(Input records begins)
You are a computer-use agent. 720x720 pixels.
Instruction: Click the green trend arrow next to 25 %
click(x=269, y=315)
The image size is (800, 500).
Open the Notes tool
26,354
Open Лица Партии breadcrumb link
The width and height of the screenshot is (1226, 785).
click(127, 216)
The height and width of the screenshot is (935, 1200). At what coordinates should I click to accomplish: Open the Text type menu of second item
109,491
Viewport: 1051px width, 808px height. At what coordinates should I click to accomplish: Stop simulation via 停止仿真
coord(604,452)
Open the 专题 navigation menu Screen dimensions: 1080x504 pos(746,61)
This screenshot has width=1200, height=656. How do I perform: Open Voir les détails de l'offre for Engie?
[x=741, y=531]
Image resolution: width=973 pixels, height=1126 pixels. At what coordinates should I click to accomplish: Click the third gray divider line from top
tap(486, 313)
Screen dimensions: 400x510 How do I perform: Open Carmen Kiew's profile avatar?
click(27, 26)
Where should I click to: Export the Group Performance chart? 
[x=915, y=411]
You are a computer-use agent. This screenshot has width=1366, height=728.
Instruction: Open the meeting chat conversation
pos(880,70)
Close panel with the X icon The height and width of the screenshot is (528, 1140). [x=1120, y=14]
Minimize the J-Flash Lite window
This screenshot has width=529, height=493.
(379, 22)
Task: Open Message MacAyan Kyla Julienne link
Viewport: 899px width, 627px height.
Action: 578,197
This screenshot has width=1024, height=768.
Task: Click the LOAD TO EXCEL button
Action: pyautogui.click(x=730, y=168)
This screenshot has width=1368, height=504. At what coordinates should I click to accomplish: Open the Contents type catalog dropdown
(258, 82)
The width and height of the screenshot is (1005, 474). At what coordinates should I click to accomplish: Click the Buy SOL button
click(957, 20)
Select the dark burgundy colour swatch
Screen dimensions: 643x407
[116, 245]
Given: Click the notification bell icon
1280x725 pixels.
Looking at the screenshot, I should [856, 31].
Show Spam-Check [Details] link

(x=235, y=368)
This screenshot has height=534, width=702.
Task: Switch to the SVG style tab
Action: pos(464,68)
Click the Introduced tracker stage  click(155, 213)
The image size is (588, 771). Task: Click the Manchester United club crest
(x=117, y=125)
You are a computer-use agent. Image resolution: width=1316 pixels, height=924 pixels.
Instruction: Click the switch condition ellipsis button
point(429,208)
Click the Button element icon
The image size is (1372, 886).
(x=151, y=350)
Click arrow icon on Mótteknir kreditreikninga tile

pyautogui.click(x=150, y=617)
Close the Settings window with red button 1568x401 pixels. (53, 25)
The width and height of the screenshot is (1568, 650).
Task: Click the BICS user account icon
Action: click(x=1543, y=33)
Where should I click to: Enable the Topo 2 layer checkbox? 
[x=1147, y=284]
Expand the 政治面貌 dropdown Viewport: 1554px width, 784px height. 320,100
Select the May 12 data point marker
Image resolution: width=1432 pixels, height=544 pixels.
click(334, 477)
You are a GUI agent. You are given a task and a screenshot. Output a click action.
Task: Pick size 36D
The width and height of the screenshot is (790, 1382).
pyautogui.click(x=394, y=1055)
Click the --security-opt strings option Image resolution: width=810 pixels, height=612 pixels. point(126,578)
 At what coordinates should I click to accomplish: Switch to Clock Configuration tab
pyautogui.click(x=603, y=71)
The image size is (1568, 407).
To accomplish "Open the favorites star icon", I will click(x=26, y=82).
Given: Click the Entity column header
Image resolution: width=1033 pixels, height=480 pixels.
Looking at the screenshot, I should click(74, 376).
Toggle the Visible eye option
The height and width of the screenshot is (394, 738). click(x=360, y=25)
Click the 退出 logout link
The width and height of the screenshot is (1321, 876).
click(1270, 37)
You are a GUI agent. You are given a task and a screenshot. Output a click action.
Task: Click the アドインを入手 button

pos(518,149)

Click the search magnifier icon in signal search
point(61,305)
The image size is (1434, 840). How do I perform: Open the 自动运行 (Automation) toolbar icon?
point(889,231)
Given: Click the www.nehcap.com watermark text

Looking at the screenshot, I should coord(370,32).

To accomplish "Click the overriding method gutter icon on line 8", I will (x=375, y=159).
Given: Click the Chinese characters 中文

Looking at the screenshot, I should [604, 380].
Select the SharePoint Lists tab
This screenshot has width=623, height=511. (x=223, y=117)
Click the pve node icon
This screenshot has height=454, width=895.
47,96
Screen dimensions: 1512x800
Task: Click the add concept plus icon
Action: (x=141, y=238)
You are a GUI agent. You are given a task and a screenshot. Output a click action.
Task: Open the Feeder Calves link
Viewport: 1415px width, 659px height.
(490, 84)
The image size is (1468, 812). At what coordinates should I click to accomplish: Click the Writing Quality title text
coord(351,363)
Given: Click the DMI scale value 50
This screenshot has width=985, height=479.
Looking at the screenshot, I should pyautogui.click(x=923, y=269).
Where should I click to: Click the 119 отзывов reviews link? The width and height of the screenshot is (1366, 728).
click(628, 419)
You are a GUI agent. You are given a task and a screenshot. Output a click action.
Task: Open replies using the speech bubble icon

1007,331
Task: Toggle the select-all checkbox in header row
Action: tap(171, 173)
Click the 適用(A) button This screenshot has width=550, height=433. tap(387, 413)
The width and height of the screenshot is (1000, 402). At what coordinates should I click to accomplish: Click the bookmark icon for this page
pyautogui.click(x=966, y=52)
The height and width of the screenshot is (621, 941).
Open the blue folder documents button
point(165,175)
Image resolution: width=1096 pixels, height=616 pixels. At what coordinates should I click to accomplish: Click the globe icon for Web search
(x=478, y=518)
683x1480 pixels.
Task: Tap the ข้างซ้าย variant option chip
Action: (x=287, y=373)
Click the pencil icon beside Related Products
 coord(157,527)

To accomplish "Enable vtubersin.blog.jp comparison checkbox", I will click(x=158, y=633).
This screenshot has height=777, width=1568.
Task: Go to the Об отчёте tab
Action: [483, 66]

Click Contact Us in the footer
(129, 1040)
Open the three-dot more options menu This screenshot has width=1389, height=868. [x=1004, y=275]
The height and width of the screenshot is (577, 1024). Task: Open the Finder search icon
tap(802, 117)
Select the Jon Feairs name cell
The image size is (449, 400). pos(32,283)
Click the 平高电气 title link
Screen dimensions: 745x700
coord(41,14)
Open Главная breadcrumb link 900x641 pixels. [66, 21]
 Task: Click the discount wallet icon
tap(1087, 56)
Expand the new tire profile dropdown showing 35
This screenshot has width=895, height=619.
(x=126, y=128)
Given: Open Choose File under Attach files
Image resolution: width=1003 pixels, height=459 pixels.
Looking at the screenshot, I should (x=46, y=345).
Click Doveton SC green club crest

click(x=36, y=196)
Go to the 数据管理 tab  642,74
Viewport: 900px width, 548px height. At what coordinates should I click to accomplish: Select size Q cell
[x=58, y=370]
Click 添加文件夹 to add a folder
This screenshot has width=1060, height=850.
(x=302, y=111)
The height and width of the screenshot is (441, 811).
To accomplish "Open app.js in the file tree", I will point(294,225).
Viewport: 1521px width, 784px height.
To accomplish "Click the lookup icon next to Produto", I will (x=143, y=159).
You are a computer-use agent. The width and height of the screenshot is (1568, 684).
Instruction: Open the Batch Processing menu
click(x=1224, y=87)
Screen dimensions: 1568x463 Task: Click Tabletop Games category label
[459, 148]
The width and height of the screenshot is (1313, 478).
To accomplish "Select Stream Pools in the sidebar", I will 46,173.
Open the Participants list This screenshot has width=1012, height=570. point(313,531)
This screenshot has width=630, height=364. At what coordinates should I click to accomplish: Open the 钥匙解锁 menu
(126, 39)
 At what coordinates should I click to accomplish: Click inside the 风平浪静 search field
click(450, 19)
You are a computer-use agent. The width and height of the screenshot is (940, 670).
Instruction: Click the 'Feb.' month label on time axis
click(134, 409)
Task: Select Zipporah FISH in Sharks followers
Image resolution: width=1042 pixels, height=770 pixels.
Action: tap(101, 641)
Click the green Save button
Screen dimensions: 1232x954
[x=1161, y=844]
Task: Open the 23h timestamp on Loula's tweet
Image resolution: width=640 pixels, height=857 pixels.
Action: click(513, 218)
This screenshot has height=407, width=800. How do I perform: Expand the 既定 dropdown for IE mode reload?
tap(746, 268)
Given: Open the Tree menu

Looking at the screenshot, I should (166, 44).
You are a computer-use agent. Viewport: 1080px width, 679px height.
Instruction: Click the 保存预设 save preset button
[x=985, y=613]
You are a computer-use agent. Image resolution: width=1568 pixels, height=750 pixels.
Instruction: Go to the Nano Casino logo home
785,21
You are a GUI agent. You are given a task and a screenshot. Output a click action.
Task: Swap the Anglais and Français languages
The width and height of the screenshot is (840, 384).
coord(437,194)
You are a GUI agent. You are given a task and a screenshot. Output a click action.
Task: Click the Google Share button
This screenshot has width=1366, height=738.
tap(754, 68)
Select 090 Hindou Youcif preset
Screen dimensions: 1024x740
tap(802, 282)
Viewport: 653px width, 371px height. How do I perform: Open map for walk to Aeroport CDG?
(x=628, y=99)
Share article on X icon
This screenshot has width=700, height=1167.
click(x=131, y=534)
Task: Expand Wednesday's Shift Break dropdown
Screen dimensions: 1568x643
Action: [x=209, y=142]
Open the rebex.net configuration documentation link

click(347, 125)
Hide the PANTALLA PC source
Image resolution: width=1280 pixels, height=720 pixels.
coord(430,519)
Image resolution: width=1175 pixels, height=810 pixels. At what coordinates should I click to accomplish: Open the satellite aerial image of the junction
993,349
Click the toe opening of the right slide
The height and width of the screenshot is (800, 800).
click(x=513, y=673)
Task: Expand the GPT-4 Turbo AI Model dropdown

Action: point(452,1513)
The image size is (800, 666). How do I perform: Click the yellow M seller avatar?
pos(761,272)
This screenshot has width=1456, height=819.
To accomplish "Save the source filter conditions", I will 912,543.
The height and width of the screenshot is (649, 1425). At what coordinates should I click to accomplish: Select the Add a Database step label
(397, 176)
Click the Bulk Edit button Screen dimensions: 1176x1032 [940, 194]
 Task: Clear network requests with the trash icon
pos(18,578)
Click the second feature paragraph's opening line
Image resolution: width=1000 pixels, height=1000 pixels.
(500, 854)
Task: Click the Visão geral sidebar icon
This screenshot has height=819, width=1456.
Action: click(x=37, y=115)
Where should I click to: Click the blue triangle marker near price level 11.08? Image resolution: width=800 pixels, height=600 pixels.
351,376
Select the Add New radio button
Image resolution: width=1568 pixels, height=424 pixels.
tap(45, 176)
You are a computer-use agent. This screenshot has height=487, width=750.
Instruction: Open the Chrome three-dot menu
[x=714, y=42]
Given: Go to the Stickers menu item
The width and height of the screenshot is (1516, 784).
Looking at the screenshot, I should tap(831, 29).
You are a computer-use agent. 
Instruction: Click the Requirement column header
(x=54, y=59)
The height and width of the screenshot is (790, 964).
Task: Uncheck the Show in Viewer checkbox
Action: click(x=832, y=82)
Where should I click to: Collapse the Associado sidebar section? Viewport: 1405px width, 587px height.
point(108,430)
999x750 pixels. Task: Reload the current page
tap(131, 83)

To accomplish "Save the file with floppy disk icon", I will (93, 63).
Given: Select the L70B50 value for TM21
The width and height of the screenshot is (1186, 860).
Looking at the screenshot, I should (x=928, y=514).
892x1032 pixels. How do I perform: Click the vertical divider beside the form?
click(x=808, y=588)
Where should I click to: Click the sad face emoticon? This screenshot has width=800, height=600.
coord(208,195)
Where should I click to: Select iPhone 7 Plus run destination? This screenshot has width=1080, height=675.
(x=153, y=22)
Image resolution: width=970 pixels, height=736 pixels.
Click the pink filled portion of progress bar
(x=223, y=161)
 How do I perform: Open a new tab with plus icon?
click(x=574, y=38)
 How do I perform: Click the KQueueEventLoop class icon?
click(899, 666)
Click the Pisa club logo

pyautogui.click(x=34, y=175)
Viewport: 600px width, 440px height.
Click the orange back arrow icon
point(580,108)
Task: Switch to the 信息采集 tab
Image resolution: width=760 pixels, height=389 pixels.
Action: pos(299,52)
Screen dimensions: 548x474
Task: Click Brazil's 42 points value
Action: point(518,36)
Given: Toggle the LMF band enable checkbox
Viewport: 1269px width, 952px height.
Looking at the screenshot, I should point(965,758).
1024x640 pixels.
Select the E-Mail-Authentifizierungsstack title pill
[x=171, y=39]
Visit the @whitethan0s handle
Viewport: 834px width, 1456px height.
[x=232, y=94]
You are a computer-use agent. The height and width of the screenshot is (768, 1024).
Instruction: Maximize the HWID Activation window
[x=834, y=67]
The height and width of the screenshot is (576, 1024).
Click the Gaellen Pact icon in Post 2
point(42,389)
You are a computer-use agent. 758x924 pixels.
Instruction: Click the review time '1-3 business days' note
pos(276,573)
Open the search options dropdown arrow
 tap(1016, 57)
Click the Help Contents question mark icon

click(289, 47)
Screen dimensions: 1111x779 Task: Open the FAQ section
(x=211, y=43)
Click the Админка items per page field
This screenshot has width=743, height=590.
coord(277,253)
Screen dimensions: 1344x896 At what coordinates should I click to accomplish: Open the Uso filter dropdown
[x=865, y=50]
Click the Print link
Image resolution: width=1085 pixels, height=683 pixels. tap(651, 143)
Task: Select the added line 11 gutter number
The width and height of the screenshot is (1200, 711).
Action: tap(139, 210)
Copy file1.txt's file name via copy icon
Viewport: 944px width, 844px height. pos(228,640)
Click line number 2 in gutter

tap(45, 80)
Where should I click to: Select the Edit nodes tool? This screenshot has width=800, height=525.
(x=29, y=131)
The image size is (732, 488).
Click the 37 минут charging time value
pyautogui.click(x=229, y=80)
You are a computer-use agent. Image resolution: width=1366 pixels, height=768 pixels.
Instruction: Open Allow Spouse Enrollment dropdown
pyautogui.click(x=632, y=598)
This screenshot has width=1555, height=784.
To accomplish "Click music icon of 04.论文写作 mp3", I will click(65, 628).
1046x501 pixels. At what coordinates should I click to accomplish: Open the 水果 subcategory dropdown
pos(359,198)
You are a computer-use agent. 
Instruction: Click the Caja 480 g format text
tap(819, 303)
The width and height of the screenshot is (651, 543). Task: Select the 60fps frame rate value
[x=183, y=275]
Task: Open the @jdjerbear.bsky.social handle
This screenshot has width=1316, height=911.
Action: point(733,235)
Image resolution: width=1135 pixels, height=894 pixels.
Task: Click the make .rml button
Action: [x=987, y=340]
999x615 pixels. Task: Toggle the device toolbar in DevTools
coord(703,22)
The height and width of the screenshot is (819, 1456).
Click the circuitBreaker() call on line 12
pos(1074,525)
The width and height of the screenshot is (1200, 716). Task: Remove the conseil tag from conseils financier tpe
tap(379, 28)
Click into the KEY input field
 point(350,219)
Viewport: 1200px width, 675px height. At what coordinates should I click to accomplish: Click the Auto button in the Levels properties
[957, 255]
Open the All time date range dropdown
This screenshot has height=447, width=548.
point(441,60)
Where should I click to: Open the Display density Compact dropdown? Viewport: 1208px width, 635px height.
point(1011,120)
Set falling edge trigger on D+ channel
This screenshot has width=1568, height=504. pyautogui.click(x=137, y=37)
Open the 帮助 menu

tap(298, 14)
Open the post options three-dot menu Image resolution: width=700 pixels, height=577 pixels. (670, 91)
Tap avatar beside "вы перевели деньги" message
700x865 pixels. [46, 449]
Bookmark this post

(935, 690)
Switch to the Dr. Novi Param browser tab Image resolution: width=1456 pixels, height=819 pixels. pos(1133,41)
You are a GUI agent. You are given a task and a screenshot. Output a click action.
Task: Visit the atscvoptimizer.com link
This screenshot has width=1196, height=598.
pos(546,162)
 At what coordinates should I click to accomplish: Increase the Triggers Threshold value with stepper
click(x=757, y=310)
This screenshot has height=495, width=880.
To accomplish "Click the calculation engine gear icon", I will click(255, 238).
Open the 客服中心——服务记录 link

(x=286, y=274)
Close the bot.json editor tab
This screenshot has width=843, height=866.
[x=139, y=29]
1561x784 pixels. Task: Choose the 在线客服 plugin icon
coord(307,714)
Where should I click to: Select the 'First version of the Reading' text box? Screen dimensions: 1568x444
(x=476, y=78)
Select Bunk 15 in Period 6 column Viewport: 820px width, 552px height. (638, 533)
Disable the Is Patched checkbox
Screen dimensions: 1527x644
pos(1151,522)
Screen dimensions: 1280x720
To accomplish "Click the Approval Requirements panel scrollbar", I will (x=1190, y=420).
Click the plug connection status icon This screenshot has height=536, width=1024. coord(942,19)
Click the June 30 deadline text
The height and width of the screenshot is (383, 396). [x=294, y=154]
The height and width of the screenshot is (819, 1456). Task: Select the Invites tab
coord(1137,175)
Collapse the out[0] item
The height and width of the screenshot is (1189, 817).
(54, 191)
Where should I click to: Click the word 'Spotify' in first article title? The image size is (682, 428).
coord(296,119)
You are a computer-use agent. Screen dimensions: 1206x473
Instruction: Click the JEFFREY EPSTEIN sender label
(Input records ends)
▶ [Your assignment]
Pull every line containing "breadcrumb" out of the records.

▶ [Reply]
Open Лица Партии breadcrumb link
Open Главная breadcrumb link 900x641 pixels. [66, 21]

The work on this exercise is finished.